# Source extract:
◆ ◆ ◆

By Carmel Fisher, Managing Director
17 March, 2017
What makes the share market interesting is that all share transactions involve buyers and sellers who have their own perception of value.
Sellers sell at what they believe to be a good price; buyers think that same price is a good buying opportunity.
The only time a buyer or seller might have an information advantage is if he or she is an insider.
The term insider is generally associated with the illegal kind of insider trading where someone inside a company trades based on non-public information that can have an impact on the company's share price.
But there is a lot of insider trading that is absolutely legal — essentially the buying and selling transactions of executives, key employees, major shareholders and directors of a company who, because of their position, have access to the most up-to-date information about the state of a business.
Stock exchange rules demand that insiders disclose details of their trading, within days of each trade. There's an entire industry devoted to monitoring the trading activities of insiders, in the belief that, when insiders buy or sell, they send a signal to be heeded.
A recent University of Michigan study found that, when executives bought shares in their own companies, the stocks tended to outperform the total market by 8.9 per cent over the next 12 months. Conversely, when they sold shares, the stock underperformed by 5.4 per cent on average.
Some recent Australian examples give credence to the Michigan study. One Australian fund manager described 2016 as a "banner year for insiders" of Australian listed companies.
He cited six of Australia's worst-performing companies losing $A11 billion in value in the six months to December 2016. Well-timed sales by insiders helped them avoid the share falls that followed profit warnings and downgrades.
"In total, nine executives and directors sold shares in Aconex, Sirtex Medical, Bellamy's Asutralia, Vocus Group, Healthscope and Brambles worth about $A60 million since August. These shares would now be worth just $A32m."

◆ ◆ ◆

(Items from a data source)
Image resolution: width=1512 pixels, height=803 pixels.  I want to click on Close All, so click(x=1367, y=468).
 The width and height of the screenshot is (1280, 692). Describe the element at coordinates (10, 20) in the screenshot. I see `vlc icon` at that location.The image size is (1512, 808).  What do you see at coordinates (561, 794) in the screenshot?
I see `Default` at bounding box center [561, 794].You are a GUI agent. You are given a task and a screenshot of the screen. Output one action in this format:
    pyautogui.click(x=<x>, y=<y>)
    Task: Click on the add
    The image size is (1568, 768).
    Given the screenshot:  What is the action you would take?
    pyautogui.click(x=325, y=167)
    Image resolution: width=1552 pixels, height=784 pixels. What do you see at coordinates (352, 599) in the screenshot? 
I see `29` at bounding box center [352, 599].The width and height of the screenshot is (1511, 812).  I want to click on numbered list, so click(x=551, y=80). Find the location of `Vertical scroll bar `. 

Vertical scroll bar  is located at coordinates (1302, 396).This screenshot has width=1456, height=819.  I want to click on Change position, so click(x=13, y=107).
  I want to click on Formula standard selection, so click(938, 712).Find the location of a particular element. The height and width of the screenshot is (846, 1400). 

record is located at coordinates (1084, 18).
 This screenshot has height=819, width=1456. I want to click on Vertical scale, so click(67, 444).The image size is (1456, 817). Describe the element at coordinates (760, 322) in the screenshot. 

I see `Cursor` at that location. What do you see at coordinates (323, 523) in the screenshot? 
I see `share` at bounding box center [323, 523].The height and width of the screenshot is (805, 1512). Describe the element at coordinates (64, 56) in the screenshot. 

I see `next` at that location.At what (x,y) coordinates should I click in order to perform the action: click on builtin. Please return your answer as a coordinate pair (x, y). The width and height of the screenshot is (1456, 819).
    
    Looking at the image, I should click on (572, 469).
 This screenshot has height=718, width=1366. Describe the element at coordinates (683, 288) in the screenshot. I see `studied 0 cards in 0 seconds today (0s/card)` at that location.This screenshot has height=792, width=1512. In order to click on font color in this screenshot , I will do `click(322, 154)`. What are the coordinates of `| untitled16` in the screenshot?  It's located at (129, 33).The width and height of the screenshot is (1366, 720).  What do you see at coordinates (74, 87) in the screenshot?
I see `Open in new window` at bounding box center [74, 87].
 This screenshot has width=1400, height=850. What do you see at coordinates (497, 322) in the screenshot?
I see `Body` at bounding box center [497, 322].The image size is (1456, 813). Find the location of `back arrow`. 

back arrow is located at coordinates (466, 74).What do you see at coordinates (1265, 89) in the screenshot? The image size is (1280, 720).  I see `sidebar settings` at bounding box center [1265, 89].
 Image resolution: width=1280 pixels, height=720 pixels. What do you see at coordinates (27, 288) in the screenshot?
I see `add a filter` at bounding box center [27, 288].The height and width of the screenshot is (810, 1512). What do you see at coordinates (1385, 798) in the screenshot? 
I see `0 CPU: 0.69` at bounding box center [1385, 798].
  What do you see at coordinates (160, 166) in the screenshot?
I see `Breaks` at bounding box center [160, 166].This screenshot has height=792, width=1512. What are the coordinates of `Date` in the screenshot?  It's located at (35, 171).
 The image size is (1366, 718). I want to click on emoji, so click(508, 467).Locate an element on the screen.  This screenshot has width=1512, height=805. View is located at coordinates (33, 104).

◆ ◆ ◆

# Complete the following:
a. Extract the passage of the insider trading article that opens with the words containing "A recent University" and closes with "cent on average.".
b. Answer these questions from the insider trading article:
(i) How soon do stock exchange rules require insiders to disclose details of their trading?
(ii) According to the University of Michigan study, by how much did stocks outperform the total market over the 12 months after executives bought shares in their own companies?
(iii) How much value did six of Australia's worst-performing companies lose in the six months to December 2016?
You won't need the entries to work with the insider trading article.

# Solutions by task:
a.
A recent University of Michigan study found that, when executives bought shares in their own companies, the stocks tended to outperform the total market by 8.9 per cent over the next 12 months. Conversely, when they sold shares, the stock underperformed by 5.4 per cent on average.

b.
(i) Within days of each trade.
(ii) By 8.9 per cent.
(iii) $A11 billion.